She is So Beautiful
One of the images used to describe the Lord's people is the 'bride of Christ'. In wedding ceremonies the bride is often beautified with dress and jewelry, her hair is done and makeup is applied. She is radiant as she walks down the aisle and her grace is evident. She is attractive in her beauty and in her character, her purity. She is so beautiful.
Does that really sound like the church?
Of course we all know that the 30 minutes a bride stands before a group of individuals is not her every day persona. She is an office worker, a teacher, a doctor, a student, a lawyer, a homemaker. She has her good days and her bad days, her moments of exhiliration and her stretches of drought and normalcy. Throughout all of this though her husband remains committed, he did not just marry the gilded and adorned beauty that walked down the aisle to meet him. No he married her largely for her consistent character and faitfulness to their marriage vow.

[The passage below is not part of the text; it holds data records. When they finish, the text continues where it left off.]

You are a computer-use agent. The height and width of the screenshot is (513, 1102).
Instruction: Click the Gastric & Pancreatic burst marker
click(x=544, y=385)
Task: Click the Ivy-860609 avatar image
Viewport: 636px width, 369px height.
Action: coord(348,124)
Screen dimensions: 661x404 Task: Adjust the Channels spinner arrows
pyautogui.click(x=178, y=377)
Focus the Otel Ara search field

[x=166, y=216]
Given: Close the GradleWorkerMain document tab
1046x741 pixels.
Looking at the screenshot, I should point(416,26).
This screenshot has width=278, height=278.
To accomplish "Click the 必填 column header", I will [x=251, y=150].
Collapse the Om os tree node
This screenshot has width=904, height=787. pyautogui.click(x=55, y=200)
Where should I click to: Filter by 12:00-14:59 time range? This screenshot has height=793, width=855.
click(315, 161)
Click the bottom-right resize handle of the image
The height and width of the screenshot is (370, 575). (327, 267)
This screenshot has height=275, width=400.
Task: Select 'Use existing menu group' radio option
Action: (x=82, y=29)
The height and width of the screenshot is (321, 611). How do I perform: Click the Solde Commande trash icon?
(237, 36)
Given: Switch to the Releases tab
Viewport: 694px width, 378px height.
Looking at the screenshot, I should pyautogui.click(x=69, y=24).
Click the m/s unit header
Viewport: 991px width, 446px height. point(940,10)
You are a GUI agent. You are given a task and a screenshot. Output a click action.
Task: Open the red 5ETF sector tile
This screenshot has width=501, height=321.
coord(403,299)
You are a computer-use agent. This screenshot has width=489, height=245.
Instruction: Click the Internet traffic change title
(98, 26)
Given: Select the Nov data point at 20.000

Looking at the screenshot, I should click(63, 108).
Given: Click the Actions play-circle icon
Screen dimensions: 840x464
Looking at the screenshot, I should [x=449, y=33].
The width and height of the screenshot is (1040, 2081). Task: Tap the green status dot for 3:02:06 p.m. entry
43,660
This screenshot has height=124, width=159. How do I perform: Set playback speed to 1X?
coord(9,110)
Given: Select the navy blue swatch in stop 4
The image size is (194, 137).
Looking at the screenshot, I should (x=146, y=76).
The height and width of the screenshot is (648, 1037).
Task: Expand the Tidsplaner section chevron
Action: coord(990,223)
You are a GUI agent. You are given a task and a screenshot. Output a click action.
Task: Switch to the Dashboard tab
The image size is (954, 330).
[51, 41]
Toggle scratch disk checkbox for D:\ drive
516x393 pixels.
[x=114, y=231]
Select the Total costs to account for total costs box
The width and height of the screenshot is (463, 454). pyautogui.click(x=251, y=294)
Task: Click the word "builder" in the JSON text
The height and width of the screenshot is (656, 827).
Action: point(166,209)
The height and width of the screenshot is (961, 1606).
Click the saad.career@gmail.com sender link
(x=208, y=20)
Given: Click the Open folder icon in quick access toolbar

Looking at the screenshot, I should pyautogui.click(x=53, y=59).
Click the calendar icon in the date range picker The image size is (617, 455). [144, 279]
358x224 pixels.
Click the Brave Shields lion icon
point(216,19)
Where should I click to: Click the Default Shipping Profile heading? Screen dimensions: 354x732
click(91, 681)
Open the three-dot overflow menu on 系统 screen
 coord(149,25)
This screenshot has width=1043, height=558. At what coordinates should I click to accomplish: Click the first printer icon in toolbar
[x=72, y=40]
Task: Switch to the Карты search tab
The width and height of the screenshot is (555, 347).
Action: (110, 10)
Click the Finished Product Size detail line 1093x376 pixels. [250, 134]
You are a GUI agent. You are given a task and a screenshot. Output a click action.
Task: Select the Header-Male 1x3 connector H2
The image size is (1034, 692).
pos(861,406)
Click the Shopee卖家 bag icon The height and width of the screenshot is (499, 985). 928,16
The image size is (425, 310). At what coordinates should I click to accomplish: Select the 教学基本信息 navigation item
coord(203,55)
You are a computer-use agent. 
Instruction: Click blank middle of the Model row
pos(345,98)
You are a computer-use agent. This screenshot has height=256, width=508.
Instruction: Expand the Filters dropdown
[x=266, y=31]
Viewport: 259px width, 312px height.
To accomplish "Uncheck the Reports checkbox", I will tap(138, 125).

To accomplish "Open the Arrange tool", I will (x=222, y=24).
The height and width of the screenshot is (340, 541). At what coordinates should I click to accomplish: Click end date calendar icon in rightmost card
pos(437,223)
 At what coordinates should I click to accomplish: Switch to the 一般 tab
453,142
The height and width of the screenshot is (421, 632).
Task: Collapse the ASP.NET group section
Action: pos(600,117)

One thing I have come to notice over the years is that married couples who are passionate about each other are beautiful. In their age and their years they acquire a beauty as they fall ever deeper in love with the other. It is a beauty that spills out into the laps of those that are near them, they inspire others towards connectedness in their relationships and a deep intimacy. This is a love not easily feigned nor imitated, because it is a love that knows beauty is more than cosmetic, it is it's own language of knowing the other.
The church is not perfect, we are after all human. However as we continue to fall in love with our spouse, with our lover and creator our love can become a beautiful thing. We do our love with Christ a dis-service when we describe it solely in the realm of the platonic or brotherly. The relationship of God's people (our own relationship) with Christ is to be passionate, romantic, intimate and deeply connected. Perhaps if we really embraced this truth the church could begin to really be the church.
I would argue that largely the church today is concerned with cosmetic beauty, and as a result we end up looking worn and trashy. The world is to look at the church, to smell the perfume of our relationship with Christ, and to be attracted to that covenant. They are to see a transforming power at work in the world, but instead they only see human political parties and hypocritical nationalists. Through our actions we have not shown that God can change the hearts of men, we have instead shown that God likes to boycott Target and water board Muslims. We do our groom a disservice when we pursue after influence among the powers of the world, when after all we are already betrothed to the Lord of All, the Lamb of God.
She is so beautiful, and the beauty is held in the intimant closeness of Christ. We must not look elsewhere for our affirmation and power or we will surely become an adulteress.